La “cona” è un tipico apparato natalizio, sia domestico che pubblico, un tempo molto diffuso nelle nostre zone. “Il termine – spiega Nello Florio – deriva dal greco eikóna e può essere tradotto con “immagine “. Il termine indica appunto le immagini sacre dipinte negli altarini lungo le strade, nei cortili o nelle chiese. Nel periodo natalizio, in quasi tutte le case, era consuetudine collocare in un posto d’onore un quadro della Sacra Famiglia o della Madonna col Bambino o San Giuseppe. Inoltre, si era soliti circondare la Sacra Famiglia da una cornice che fungeva da capanna realizzata con la sparacogna (ovvero i rami dell’asparago selvatico) e i fiocchi di cotone che simboleggiavano la neve. Agrumi, frutta secca, dolci, caramelle e altre prelibatezze circondavano la Sacra Famiglia”.

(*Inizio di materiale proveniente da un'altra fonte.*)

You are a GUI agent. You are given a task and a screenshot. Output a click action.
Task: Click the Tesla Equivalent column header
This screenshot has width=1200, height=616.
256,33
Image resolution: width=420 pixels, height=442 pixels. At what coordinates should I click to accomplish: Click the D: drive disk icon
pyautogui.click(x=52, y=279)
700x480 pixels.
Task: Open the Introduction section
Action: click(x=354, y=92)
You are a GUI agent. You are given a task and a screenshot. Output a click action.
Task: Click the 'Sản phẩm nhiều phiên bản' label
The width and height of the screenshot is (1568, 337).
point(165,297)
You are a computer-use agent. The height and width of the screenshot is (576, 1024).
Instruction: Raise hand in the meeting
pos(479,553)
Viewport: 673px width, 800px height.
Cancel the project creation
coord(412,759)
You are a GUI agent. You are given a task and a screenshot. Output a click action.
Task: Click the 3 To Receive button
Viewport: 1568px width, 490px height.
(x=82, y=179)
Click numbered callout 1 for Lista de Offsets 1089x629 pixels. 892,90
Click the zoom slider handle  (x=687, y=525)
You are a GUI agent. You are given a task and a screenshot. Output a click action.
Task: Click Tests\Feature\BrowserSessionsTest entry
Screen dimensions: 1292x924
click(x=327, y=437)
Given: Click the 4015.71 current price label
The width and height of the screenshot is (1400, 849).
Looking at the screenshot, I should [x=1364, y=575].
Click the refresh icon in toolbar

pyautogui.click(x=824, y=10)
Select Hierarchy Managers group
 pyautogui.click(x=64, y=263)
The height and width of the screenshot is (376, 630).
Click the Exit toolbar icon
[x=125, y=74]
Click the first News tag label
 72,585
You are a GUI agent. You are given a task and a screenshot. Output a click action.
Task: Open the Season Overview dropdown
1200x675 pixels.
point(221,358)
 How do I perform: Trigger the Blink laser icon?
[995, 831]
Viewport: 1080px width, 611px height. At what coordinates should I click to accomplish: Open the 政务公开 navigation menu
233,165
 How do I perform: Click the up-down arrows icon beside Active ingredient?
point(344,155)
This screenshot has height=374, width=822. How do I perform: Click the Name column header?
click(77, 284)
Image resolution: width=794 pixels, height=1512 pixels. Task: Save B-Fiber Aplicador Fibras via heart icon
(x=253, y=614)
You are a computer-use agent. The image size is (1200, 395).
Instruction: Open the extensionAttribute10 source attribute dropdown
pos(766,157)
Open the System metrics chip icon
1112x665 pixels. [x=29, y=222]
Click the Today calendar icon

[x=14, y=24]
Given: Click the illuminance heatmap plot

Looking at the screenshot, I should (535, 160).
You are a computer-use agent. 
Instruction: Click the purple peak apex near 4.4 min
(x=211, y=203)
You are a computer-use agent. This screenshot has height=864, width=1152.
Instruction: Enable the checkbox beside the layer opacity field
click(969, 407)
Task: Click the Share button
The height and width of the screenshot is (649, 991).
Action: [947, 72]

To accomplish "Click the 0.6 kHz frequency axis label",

Un tempo davanti a questi apparati devozionali gli zampognari e i “nuviddara” eseguivano antiche nenie e novene di Natale. La sera del 24, in attesa di recarsi in chiesa per la messa di mezzanotte, tutta la famiglia si riuniva per consumare quei cibi, frutto della terra e del loro lavoro. “Non erano però rari i casi – aggiunge Florio – in cui specialmente i bambini attratti da dolci e caramelle, o qualcuno più ingordo saccheggiasse le cona. Da questo nasce il famoso detto “ti mangiasti na Cona”.
Realizzata la Cona, antica tradizione del natale in Sicilia?
La cona è stata realizzata quest’anno con un’antica stampa ottocentesca raffigurante la “Santa famiglia della Pace” (messa a disposizione dal prevosto-parroco don Roberto Strano) all’interno della cappella di San Filippo d’Agira. Qui si potevano ammirare anche altri piccoli presepi oltre al gruppo della natività con l’immagine bruciacchiata del Gesù bambino. Realizzata dalla parrocchia e fatta di recente oggetto di un grave atto vandalico.